Th17細胞和Treg細胞之間的平衡對維持腸道免疫平衡具有重要意義。Th17主要分泌白細胞介素-17(interleukin-17,IL-17)、IL-22及少量的腫瘤壞死因子-α(tumor necrosis factor-α,TNF-α)、IL-6和IL-23等促炎介質[13]，可抑制腸道致病菌在腸道內的繁殖，防止腸道菌群移位[17-18]。Treg細胞被稱為抑制性T淋巴細胞，主要分泌IL-10和轉化生長因子-β(transforming grawth factor-β，TGF-β)[19]，抑制炎癥因子及免疫應答過度激活對腸道屏障的損傷，進而維持腸道屏障的完整性[20]。研究表明，Th17/Treg 失衡與膿毒癥和各種炎癥性疾病有關[21]。Th17/Treg比值的改變可提示腸道免疫功能紊亂，若這種免疫功能紊亂不能被糾正，則可能進一步加重膿毒癥多臟器功能障礙，延長疾病病程，增加死亡風險[22-26]。因此，調節 Th17/Treg平衡可能是治療膿毒癥的有效措施[27]。本次研究發現，Th17/Treg與厭氧菌/需氧菌存在負相關關系。腸道免疫平衡與腸道菌群的穩態密切相關，為中藥整體調節觀的微生態學提供了實驗證據[28]。因此，腸道免疫及腸道微生態平衡對于保持腸道屏障完整性以及改善膿毒癥及多臟器功能障礙的預后具有重要意義[29]。

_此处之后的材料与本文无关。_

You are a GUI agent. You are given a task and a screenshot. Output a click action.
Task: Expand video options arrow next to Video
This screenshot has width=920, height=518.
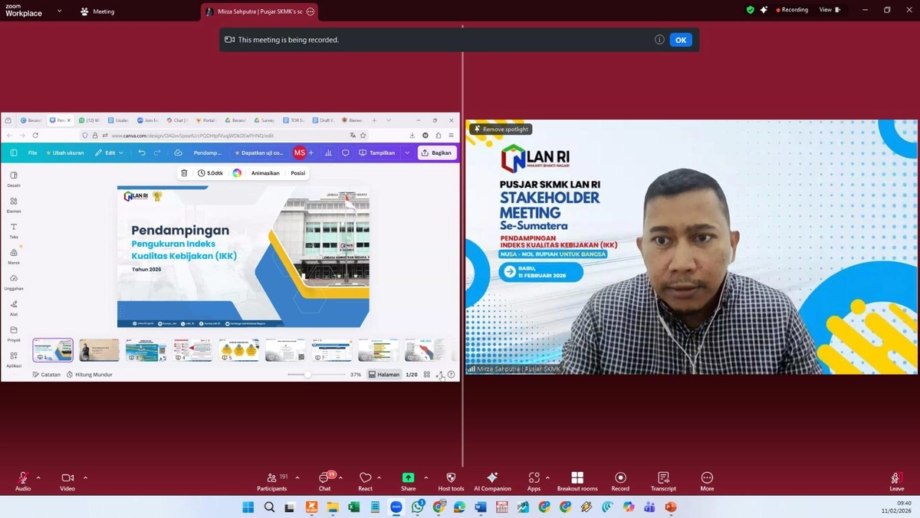coord(85,477)
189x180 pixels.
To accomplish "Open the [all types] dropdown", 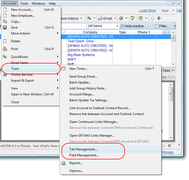I will (x=117, y=26).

綜上，增液通腑逐瘀方可以修復膿毒癥導致的腸黏膜損傷，調節腸道菌群紊亂，促進免疫平衡。其既可以抑制致病菌在腸道內的過度繁殖，又可以抑制過度的炎癥反應對腸屏障的損傷，進而維持腸道生態平衡，防止腸道菌群移位對腸屏障和全身的二次傷害，促進腸道功能恢復，體現了中藥治療的多途徑多靶點和整體觀的特點，為探索中藥調節腸道菌群途徑及免疫功能提供新的證據。